Licensed Practical Nurse
Jessica feels her biggest challenge has been keeping up with the constantly changing protocols. For new nurses it has been especially hard to keep up with all the changes, and at the same time ensure that other patients, and staff are not put at risk. When Jessica tested Covid positive, she was very sick and at the same time hated the fact she wasn’t with her team at work helping. The long isolation was hard on her mental health. Jessica loves being a Nurse. She thrives on caring for her patients and making them feel as comfortable as she can. She credits her patients with giving her the. drive to keep going, saying that seeing them get better, and their smiles returning makes her reflect on how she is a part of a team that helps and heals.

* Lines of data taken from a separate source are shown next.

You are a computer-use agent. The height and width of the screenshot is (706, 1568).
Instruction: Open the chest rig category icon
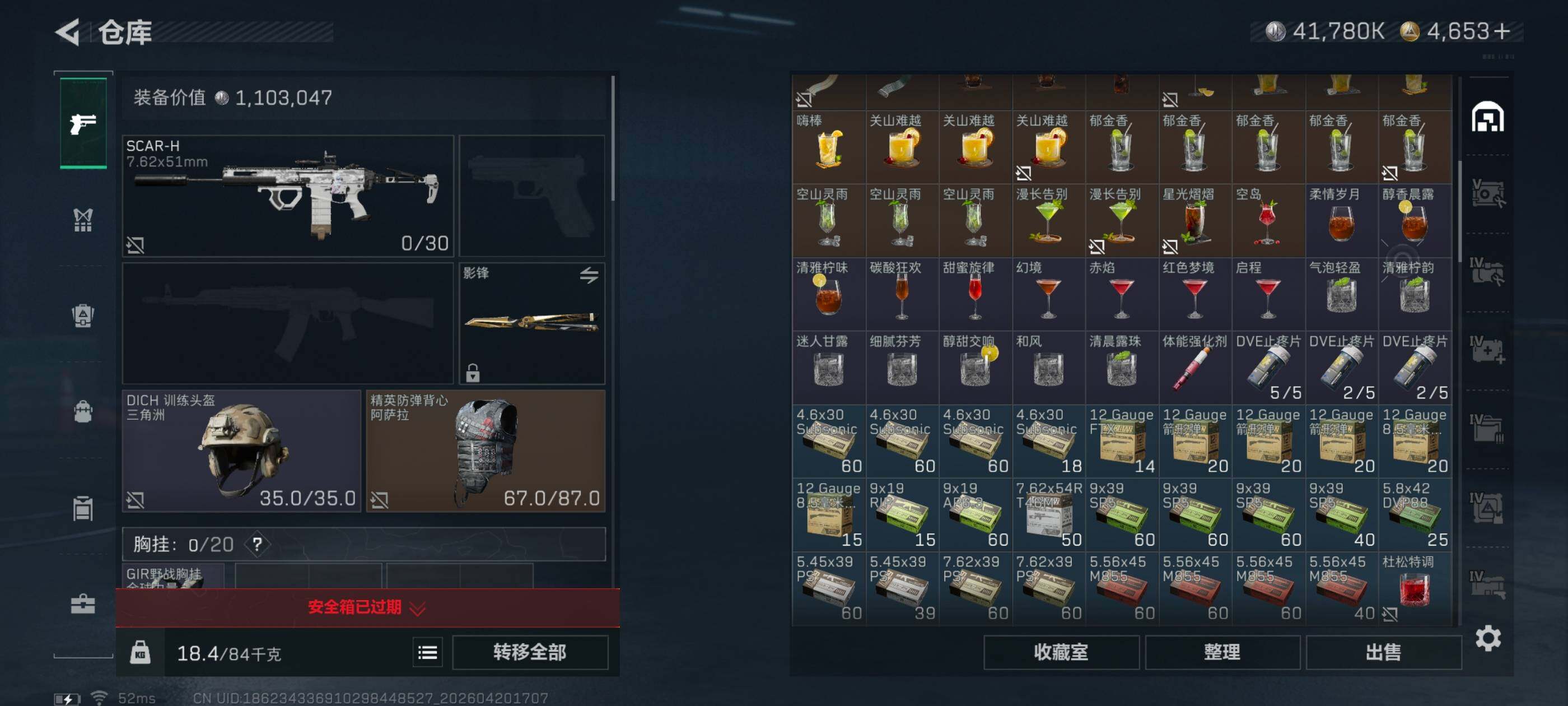pos(83,220)
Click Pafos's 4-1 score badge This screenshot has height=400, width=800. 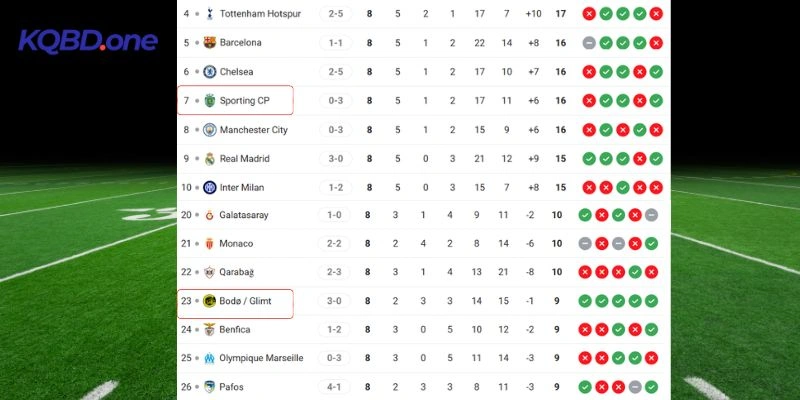click(336, 387)
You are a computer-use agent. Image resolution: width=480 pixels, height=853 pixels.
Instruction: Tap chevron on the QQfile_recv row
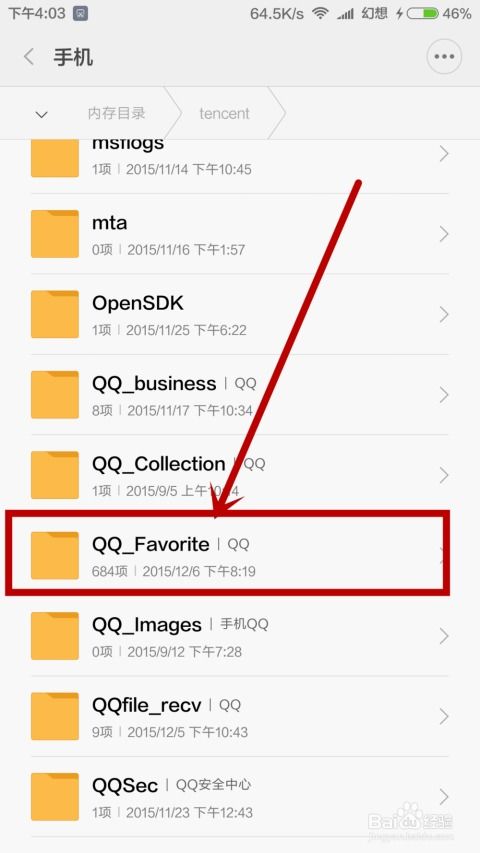click(444, 716)
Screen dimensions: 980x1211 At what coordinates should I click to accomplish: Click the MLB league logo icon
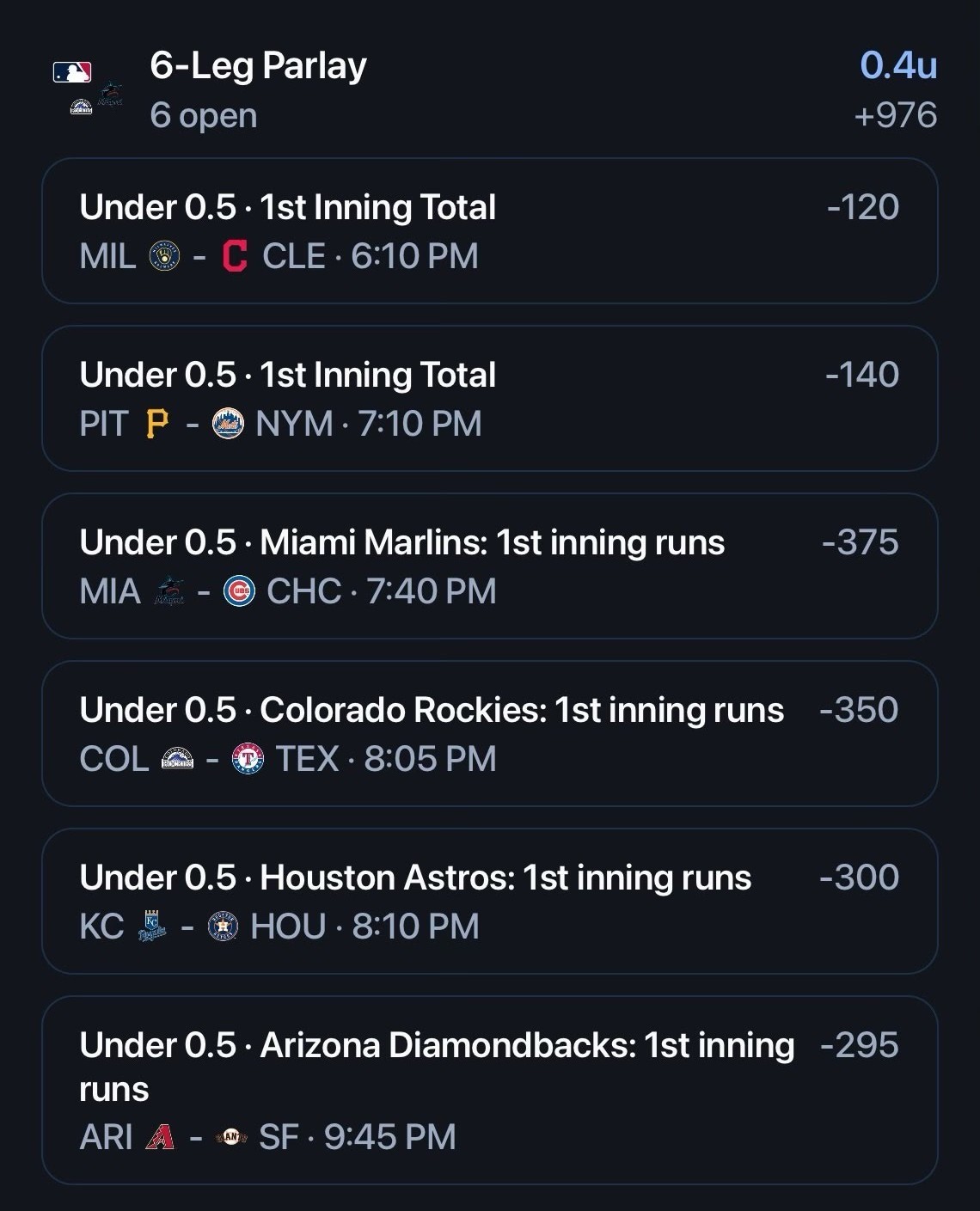click(x=72, y=72)
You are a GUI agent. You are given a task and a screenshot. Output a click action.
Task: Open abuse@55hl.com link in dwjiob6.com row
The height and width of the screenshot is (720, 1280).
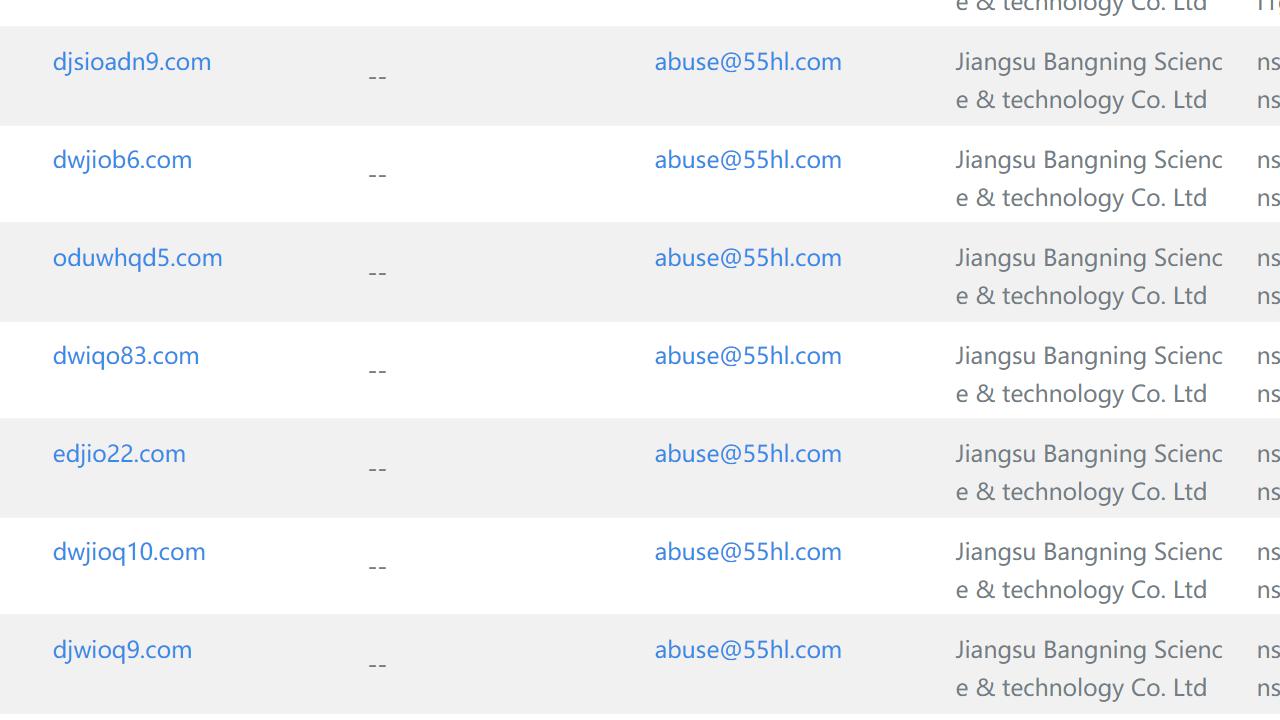(748, 160)
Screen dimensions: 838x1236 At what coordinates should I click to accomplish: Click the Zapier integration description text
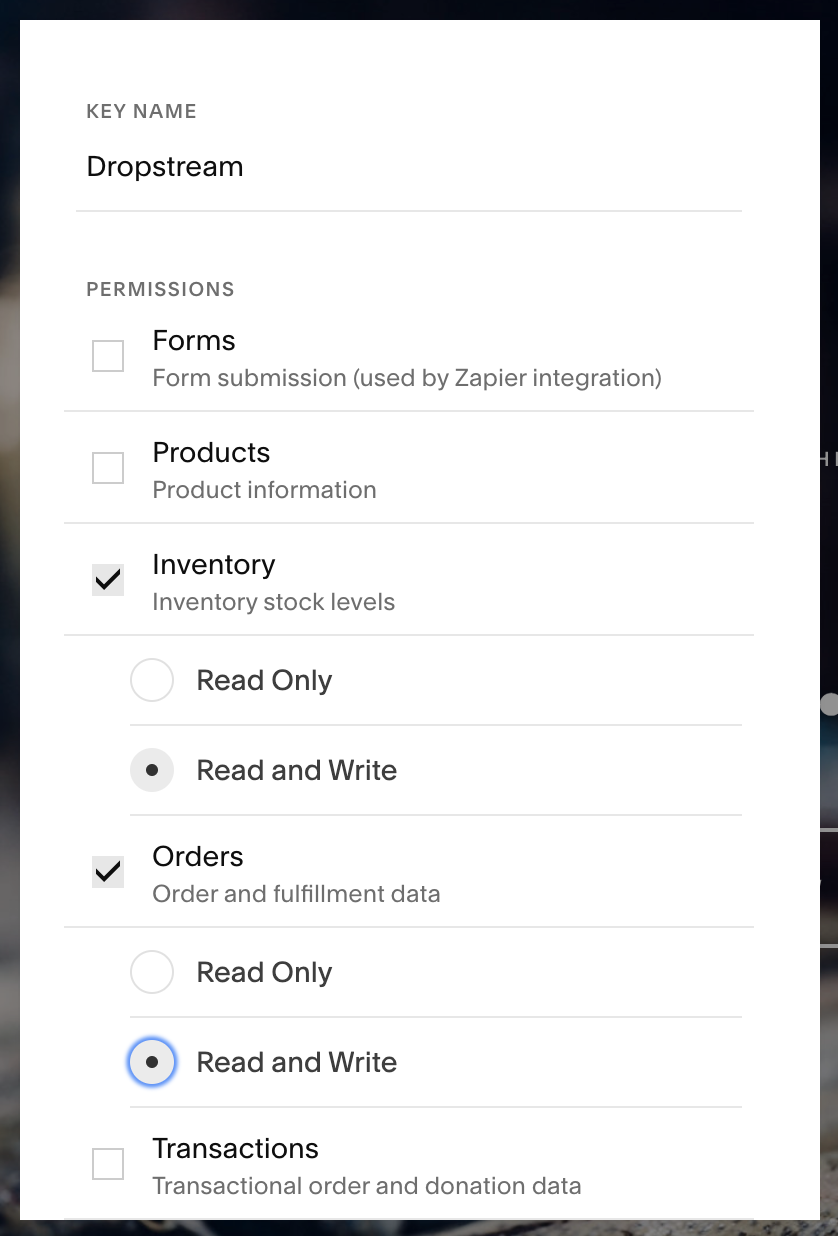407,378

If there is one word, that she could use to describe her motivation it is “gratitude”.
“The gratitude of having the opportunity to be a part of the peoples lives and hopefully one day they’ll think of me and it brings them happy thoughts.” Being a new nurse sometimes can find you in situations where you are not sure of yourself or not sure if you did something correctly. Recently, a co-worker told her “You fit the team so well. This small comment”, confirmed to Jessica that she is exactly where she belongs. Jessica’s message to our communities is : “We must stay positive. Yes, it’s much easier said than done. But no one truly see’s how powerful positivity is.”
Transplant and ENT Registered Nurse
Working on a transplant floor means working with people that are going through some intense and complicated procedures and surgeries. At times, when no one is allowed to visit, Stephanie finds it is very difficult for her patients. Knowing they are “alone” and frightened, without a family member for support, is at time heart- breaking.
There are positive moments too. Stephanie recalls one of her patients that had been hospitalized for over a year. This patient contracted Covid, survived and he finally got to go home. It was a great feeling to be able to see someone who had gone through the worst, get better and get to go home. Stephanie misses being with her family, especially their hugs, but credits her fiancé with being a great support. Co-Workers have become like family. The great thing about working so closely with a team is that for the most part, you all understand what each other is going through and dealing with. They are there for each other. Stephanie’s message to the community is : “Please check in on people. Even sending a simple message that says I was thinking of you. How are you? Can make a huge difference.”
Licensed Practical Nurse
Amy has worked in the hospital, CHSLD and the Covid Hotel setting during the last year. Almost all of her work has been in ‘Hot’ zones. When she found out for the first time she was being sent out to a Hot Zone, she was very concerned. The fear of Covid, of new people, places and protocols was at times a lot to deal with.
The community has made many small gestures that showed appreciation to hospital staff, and that meant a lot. Having received small gifts, food, care packages, goodies, and hand written letters, it was clear the community cared.
Supportive and encouraging staff have helped keep her focused, and the smiles and gratitude of her patients mean everything to her. Amy loves her patients and feels they keep her motivated to be there to follow through with them. She feels a responsibility to see them through to the end. There is joy when they get to go home, or to a ‘Cold’ floor, and there is solace in staying by those that die.
Amy’s, message to the community is clear… “Stay home…. We are tired.”